▸ **Objective**
Render the records, starting at the line that contains "The height and" and ending at the line that contains "pos(676,201)", as a Markdown table with the columns No. and Line, one numbered row per line and blank lines left out. Omit the pictures.

▸ **Stored records**

:::::

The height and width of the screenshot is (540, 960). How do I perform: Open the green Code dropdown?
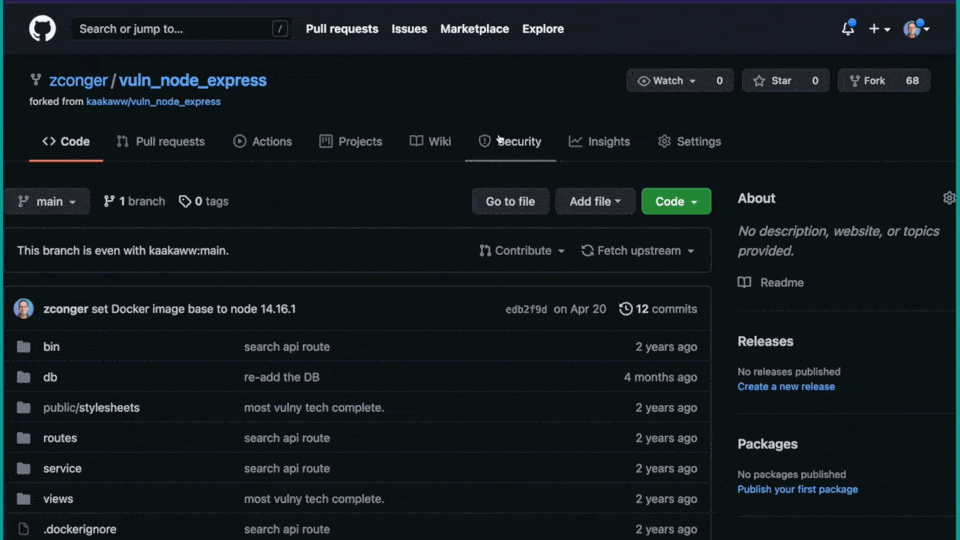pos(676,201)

:::::

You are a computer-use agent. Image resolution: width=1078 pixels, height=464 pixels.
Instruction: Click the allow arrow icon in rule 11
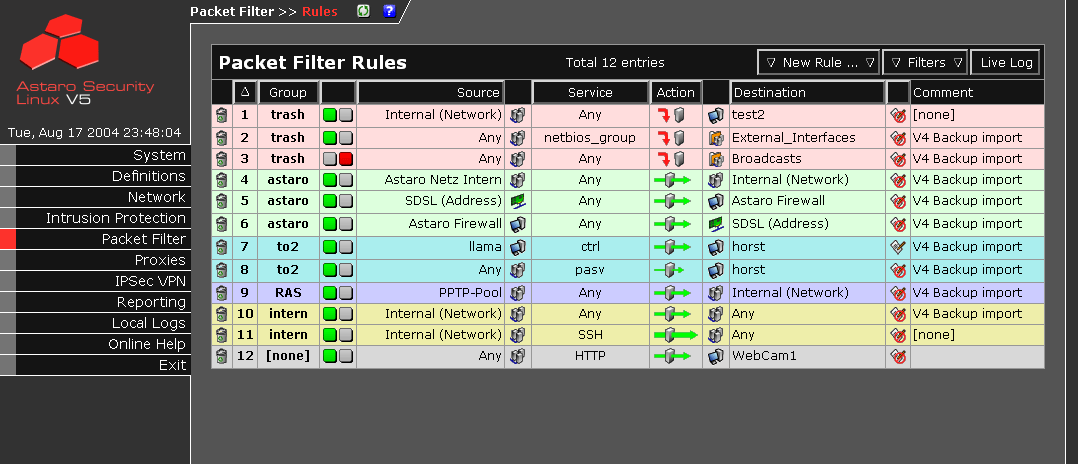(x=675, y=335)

:::::

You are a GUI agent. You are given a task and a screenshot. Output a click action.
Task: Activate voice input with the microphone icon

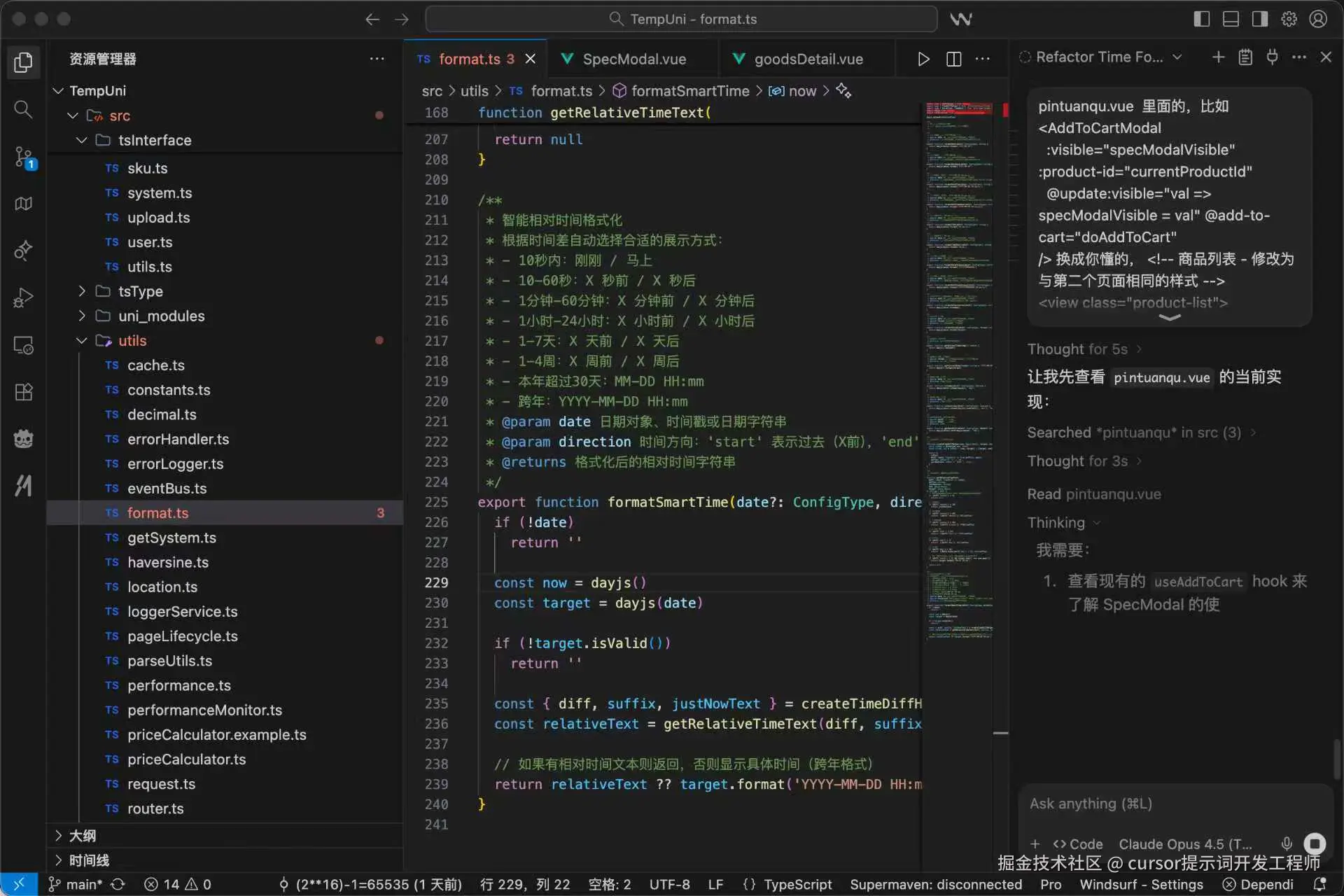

:::::

▸ **Result for this exercise**
| No. | Line |
|---|---|
| 1 | The height and width of the screenshot is (540, 960). How do I perform: Open the green Code dropdown? |
| 2 | pos(676,201) |